Every word of the data must be reproduced in your reply exactly.

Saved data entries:
*** Begin section ***

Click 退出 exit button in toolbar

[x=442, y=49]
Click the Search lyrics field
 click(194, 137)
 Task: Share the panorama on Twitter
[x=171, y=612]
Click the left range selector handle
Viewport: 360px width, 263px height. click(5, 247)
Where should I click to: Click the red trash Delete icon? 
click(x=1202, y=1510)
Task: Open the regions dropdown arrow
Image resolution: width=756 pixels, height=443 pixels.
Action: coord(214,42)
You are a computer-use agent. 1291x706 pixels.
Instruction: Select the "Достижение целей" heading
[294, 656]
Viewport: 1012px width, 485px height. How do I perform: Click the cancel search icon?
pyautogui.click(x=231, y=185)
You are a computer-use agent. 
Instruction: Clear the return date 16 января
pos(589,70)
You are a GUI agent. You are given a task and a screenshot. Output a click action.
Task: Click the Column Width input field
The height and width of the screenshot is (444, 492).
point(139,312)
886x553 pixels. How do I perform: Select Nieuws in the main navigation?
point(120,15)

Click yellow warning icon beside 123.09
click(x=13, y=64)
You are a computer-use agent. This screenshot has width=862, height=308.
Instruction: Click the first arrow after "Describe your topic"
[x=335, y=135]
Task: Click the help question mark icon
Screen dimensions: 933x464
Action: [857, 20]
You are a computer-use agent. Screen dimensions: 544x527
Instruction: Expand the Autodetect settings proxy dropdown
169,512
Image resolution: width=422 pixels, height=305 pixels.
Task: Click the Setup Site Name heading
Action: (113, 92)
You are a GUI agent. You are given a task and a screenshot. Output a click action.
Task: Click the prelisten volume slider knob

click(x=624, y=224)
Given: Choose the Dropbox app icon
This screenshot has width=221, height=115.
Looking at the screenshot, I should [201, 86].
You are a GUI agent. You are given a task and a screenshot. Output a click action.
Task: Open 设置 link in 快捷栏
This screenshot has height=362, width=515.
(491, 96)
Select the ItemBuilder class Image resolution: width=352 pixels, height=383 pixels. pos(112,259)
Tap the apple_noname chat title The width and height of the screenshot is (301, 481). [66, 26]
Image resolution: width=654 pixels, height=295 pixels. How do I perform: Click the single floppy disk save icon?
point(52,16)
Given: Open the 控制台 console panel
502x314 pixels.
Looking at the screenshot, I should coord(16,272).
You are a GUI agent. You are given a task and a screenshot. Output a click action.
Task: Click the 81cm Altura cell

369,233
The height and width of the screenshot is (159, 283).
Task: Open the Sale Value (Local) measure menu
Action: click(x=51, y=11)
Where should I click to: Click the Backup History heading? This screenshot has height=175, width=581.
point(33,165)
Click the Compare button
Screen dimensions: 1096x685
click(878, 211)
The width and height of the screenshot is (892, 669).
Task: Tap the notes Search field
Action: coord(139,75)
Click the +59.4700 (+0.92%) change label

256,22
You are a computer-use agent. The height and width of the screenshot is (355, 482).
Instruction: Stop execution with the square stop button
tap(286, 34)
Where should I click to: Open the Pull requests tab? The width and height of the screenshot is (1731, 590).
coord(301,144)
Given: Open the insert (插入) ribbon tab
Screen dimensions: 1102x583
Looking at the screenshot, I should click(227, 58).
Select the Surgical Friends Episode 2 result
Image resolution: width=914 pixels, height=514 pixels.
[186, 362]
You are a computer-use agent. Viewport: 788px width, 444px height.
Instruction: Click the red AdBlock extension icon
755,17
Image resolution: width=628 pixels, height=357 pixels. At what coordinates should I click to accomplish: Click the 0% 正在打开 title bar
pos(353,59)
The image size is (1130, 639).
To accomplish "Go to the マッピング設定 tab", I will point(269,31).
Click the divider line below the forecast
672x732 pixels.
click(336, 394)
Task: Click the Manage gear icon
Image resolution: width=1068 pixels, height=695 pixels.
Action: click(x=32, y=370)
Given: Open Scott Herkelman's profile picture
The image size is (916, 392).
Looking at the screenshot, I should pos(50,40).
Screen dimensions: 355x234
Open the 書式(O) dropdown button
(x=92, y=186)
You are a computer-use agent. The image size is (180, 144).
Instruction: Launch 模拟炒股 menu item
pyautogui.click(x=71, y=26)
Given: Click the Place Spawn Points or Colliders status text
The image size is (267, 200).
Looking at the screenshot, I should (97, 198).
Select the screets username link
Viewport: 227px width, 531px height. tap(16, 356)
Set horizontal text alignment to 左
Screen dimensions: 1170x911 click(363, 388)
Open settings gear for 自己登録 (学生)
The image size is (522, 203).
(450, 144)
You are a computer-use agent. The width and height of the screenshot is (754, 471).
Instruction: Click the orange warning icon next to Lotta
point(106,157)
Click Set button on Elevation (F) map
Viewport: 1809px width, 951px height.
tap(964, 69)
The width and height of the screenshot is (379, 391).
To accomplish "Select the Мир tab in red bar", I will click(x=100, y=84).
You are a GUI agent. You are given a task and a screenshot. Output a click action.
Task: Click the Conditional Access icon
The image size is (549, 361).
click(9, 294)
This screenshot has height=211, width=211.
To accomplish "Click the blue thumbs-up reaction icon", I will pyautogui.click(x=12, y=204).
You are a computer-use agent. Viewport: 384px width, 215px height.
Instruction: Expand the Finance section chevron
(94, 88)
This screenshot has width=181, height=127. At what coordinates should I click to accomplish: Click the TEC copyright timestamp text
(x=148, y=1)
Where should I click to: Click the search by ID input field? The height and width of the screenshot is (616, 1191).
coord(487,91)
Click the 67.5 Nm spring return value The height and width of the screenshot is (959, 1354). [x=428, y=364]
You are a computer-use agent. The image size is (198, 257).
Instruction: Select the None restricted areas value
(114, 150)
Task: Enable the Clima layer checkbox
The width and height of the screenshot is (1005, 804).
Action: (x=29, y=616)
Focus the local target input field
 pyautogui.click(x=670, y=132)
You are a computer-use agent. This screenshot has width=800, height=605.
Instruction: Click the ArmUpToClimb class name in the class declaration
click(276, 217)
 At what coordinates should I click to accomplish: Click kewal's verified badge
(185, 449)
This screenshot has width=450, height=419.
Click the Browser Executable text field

*** End section ***

### Expected answer
Click 退出 exit button in toolbar

[x=442, y=49]
Click the Search lyrics field
 click(194, 137)
 Task: Share the panorama on Twitter
[x=171, y=612]
Click the left range selector handle
Viewport: 360px width, 263px height. click(5, 247)
Where should I click to: Click the red trash Delete icon? 
click(x=1202, y=1510)
Task: Open the regions dropdown arrow
Image resolution: width=756 pixels, height=443 pixels.
Action: coord(214,42)
You are a computer-use agent. 1291x706 pixels.
Instruction: Select the "Достижение целей" heading
[294, 656]
Viewport: 1012px width, 485px height. How do I perform: Click the cancel search icon?
pyautogui.click(x=231, y=185)
You are a computer-use agent. 
Instruction: Clear the return date 16 января
pos(589,70)
You are a GUI agent. You are given a task and a screenshot. Output a click action.
Task: Click the Column Width input field
The height and width of the screenshot is (444, 492).
point(139,312)
886x553 pixels. How do I perform: Select Nieuws in the main navigation?
point(120,15)

Click yellow warning icon beside 123.09
click(x=13, y=64)
You are a computer-use agent. This screenshot has width=862, height=308.
Instruction: Click the first arrow after "Describe your topic"
[x=335, y=135]
Task: Click the help question mark icon
Screen dimensions: 933x464
Action: [857, 20]
You are a computer-use agent. Screen dimensions: 544x527
Instruction: Expand the Autodetect settings proxy dropdown
169,512
Image resolution: width=422 pixels, height=305 pixels.
Task: Click the Setup Site Name heading
Action: (113, 92)
You are a GUI agent. You are given a task and a screenshot. Output a click action.
Task: Click the prelisten volume slider knob

click(x=624, y=224)
Given: Choose the Dropbox app icon
This screenshot has width=221, height=115.
Looking at the screenshot, I should [201, 86].
You are a GUI agent. You are given a task and a screenshot. Output a click action.
Task: Open 设置 link in 快捷栏
This screenshot has height=362, width=515.
(491, 96)
Select the ItemBuilder class Image resolution: width=352 pixels, height=383 pixels. pos(112,259)
Tap the apple_noname chat title The width and height of the screenshot is (301, 481). [66, 26]
Image resolution: width=654 pixels, height=295 pixels. How do I perform: Click the single floppy disk save icon?
point(52,16)
Given: Open the 控制台 console panel
502x314 pixels.
Looking at the screenshot, I should coord(16,272).
You are a GUI agent. You are given a task and a screenshot. Output a click action.
Task: Click the 81cm Altura cell

369,233
The height and width of the screenshot is (159, 283).
Task: Open the Sale Value (Local) measure menu
Action: click(x=51, y=11)
Where should I click to: Click the Backup History heading? This screenshot has height=175, width=581.
point(33,165)
Click the Compare button
Screen dimensions: 1096x685
click(878, 211)
The width and height of the screenshot is (892, 669).
Task: Tap the notes Search field
Action: coord(139,75)
Click the +59.4700 (+0.92%) change label

256,22
You are a computer-use agent. The height and width of the screenshot is (355, 482).
Instruction: Stop execution with the square stop button
tap(286, 34)
Where should I click to: Open the Pull requests tab? The width and height of the screenshot is (1731, 590).
coord(301,144)
Given: Open the insert (插入) ribbon tab
Screen dimensions: 1102x583
Looking at the screenshot, I should click(227, 58).
Select the Surgical Friends Episode 2 result
Image resolution: width=914 pixels, height=514 pixels.
[186, 362]
You are a computer-use agent. Viewport: 788px width, 444px height.
Instruction: Click the red AdBlock extension icon
755,17
Image resolution: width=628 pixels, height=357 pixels. At what coordinates should I click to accomplish: Click the 0% 正在打开 title bar
pos(353,59)
The image size is (1130, 639).
To accomplish "Go to the マッピング設定 tab", I will point(269,31).
Click the divider line below the forecast
672x732 pixels.
click(336, 394)
Task: Click the Manage gear icon
Image resolution: width=1068 pixels, height=695 pixels.
Action: click(x=32, y=370)
Given: Open Scott Herkelman's profile picture
The image size is (916, 392).
Looking at the screenshot, I should pos(50,40).
Screen dimensions: 355x234
Open the 書式(O) dropdown button
(x=92, y=186)
You are a computer-use agent. The image size is (180, 144).
Instruction: Launch 模拟炒股 menu item
pyautogui.click(x=71, y=26)
Given: Click the Place Spawn Points or Colliders status text
The image size is (267, 200).
Looking at the screenshot, I should (97, 198).
Select the screets username link
Viewport: 227px width, 531px height. tap(16, 356)
Set horizontal text alignment to 左
Screen dimensions: 1170x911 click(363, 388)
Open settings gear for 自己登録 (学生)
The image size is (522, 203).
(450, 144)
You are a computer-use agent. The width and height of the screenshot is (754, 471).
Instruction: Click the orange warning icon next to Lotta
point(106,157)
Click Set button on Elevation (F) map
Viewport: 1809px width, 951px height.
tap(964, 69)
The width and height of the screenshot is (379, 391).
To accomplish "Select the Мир tab in red bar", I will click(x=100, y=84).
You are a GUI agent. You are given a task and a screenshot. Output a click action.
Task: Click the Conditional Access icon
The image size is (549, 361).
click(9, 294)
This screenshot has height=211, width=211.
To accomplish "Click the blue thumbs-up reaction icon", I will pyautogui.click(x=12, y=204).
You are a computer-use agent. Viewport: 384px width, 215px height.
Instruction: Expand the Finance section chevron
(94, 88)
This screenshot has width=181, height=127. At what coordinates should I click to accomplish: Click the TEC copyright timestamp text
(x=148, y=1)
Where should I click to: Click the search by ID input field? The height and width of the screenshot is (616, 1191).
coord(487,91)
Click the 67.5 Nm spring return value The height and width of the screenshot is (959, 1354). [x=428, y=364]
You are a computer-use agent. The image size is (198, 257).
Instruction: Select the None restricted areas value
(114, 150)
Task: Enable the Clima layer checkbox
The width and height of the screenshot is (1005, 804).
Action: (x=29, y=616)
Focus the local target input field
 pyautogui.click(x=670, y=132)
You are a computer-use agent. This screenshot has width=800, height=605.
Instruction: Click the ArmUpToClimb class name in the class declaration
click(276, 217)
 At what coordinates should I click to accomplish: Click kewal's verified badge
(185, 449)
This screenshot has width=450, height=419.
Click the Browser Executable text field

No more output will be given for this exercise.